Some of their customers are opening lawsuits


And the Federal Government have finally woken up to what's been going on, leading to their CEO having to resign (should have happened ages ago tbh)


I think most people, who've lost loved ones to this type of 'accident'; would be prepared to, forgive & forget, if they we're properly compensated, & felt like the company was legitimately acknowledging their fault, & were going to do everything necessary to ensure that no-one else lost loved ones.

Boeing have never done any of this.

It was "fuck you", all the way, & they have gone out of their way to antagonize the victims families; & the general public; all in the name of protecting share-holder value; which ironically, they also done a marvelous job of destroying.

Compare & contrast to the way Johnson & Johnson responded to someone spiking Tylenol with cyanide.

In years to come, aspiring Managers & PR drones will have to write essays about what a bunch of stupid wankers worked on Boeing.



I'd go along with that, mostly.

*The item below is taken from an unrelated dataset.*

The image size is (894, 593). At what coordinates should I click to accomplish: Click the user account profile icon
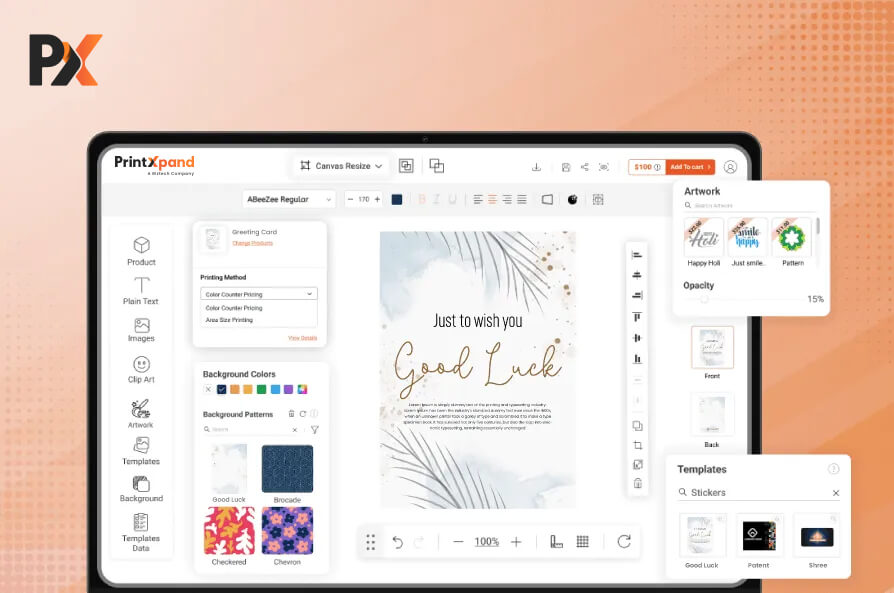(730, 167)
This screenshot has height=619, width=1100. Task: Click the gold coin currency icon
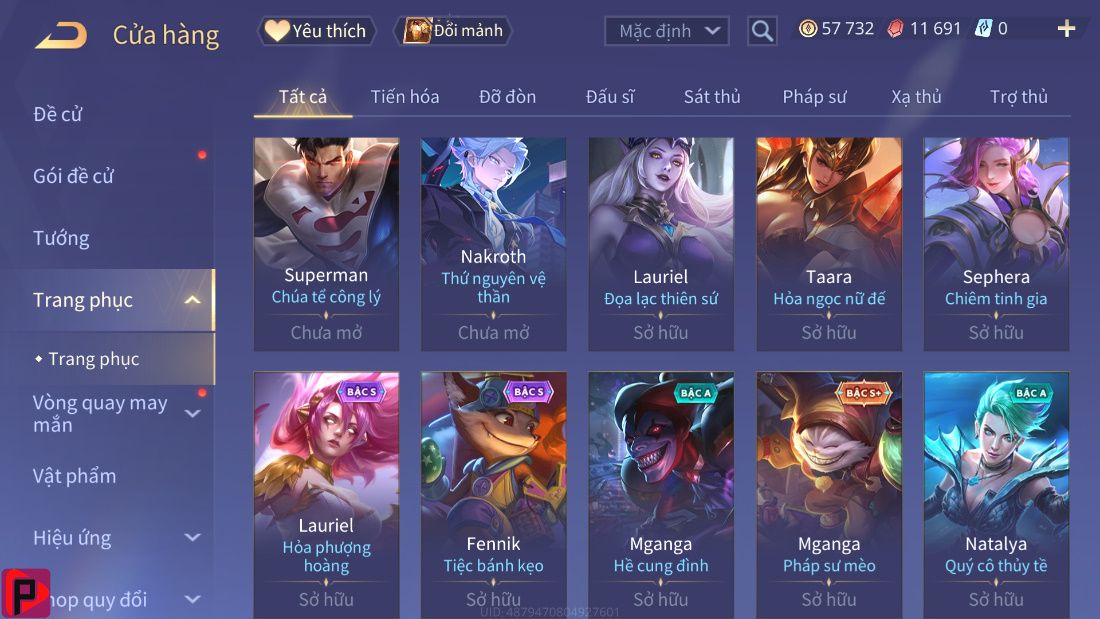tap(808, 29)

However, the stuff that's been uncovered subsequently has created it's own problems.

At this point I think that the 737max is effectively dead - Boeing have created their own DC10. They may yet sell another couple of thousand, but they're going to have to produce a brand new design ASAP


The problem with that approach is that the industry needs the next game-changing technology to make designing a new aircraft profitable. The risk is that they spend $Xm to design something that is immediately made obsolete, the counter to that risk is that they have to do something.